_ASSIGNMENT_
Report all lines of the records that contain "computer".

Dataset entries
※

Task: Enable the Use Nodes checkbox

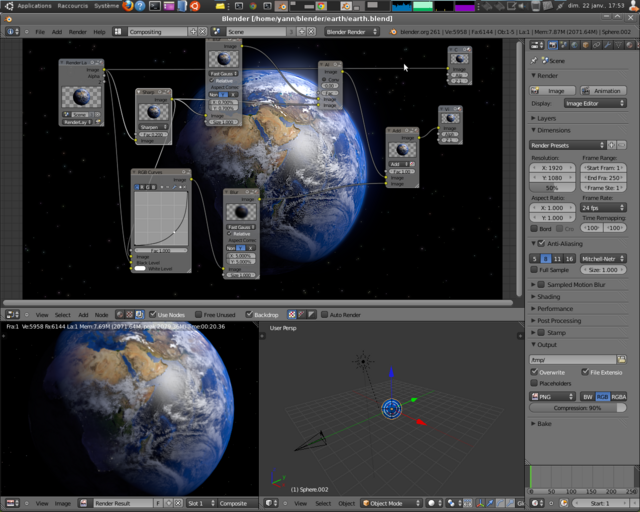Action: 153,314
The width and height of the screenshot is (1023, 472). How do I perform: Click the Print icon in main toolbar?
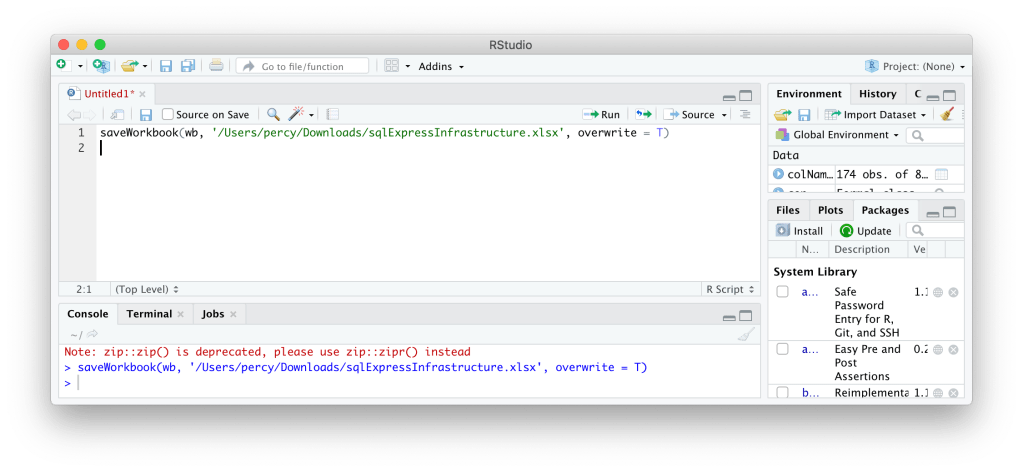pos(216,66)
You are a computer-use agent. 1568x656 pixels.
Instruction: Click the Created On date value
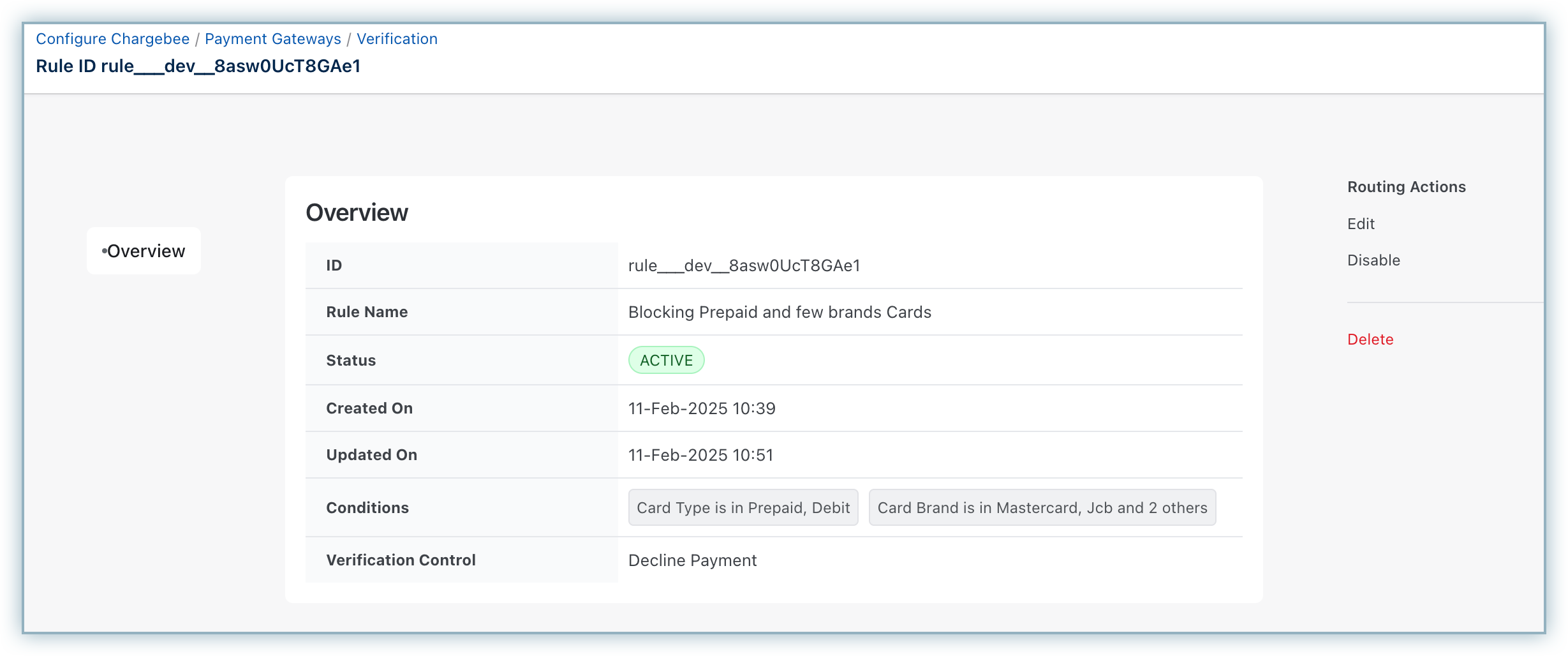pyautogui.click(x=701, y=408)
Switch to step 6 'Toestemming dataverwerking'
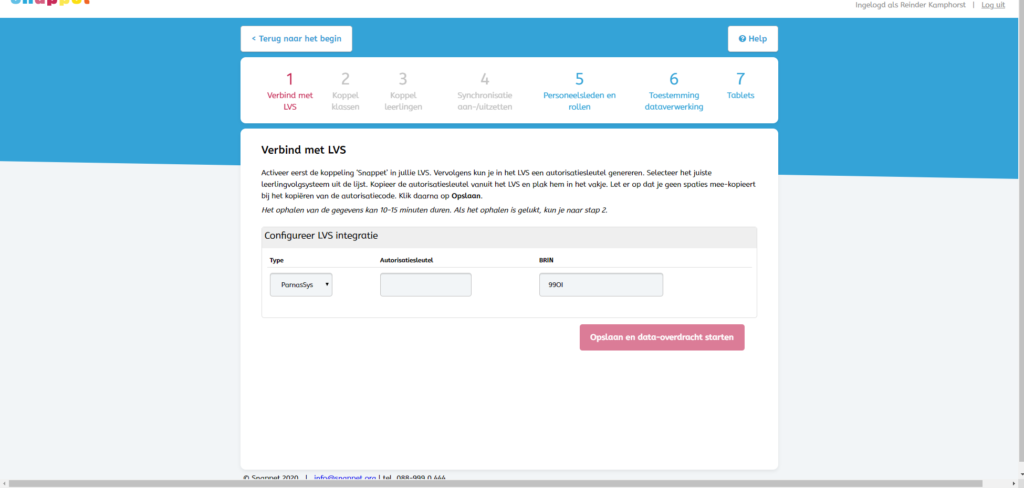The width and height of the screenshot is (1024, 488). point(673,90)
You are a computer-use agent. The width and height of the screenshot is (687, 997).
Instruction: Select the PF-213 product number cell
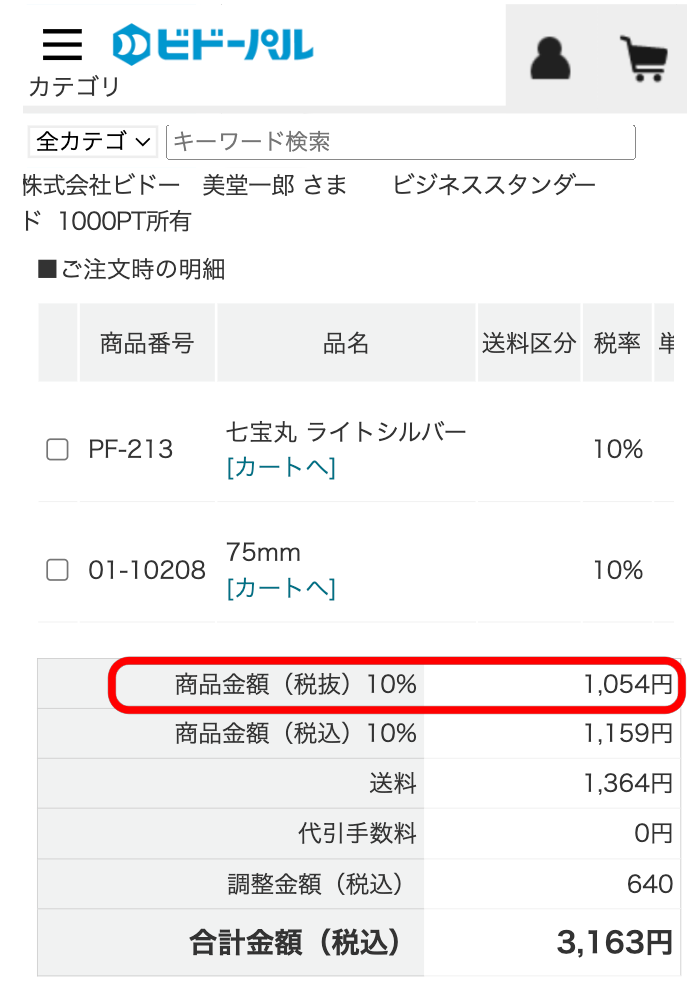pos(131,450)
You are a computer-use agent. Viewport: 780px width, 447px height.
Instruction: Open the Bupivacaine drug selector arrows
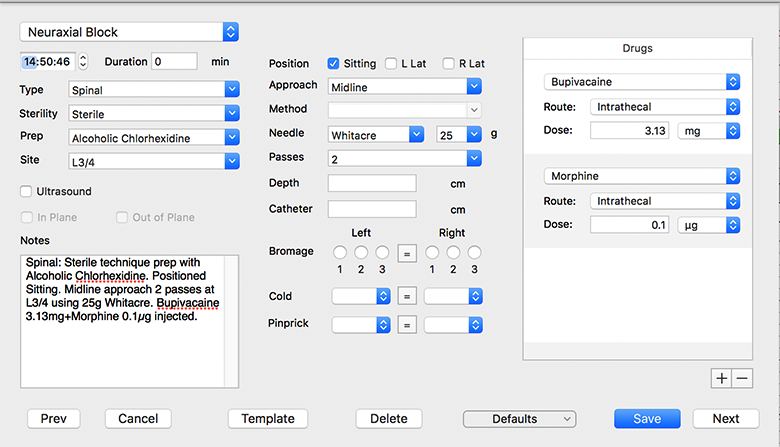(733, 82)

※

_TASK RESPONSE_
You are a computer-use agent. 1568x656 pixels.
You are a computer-use agent. The width and height of the screenshot is (687, 997).
You are a computer-use agent. Viewport: 780px width, 447px height.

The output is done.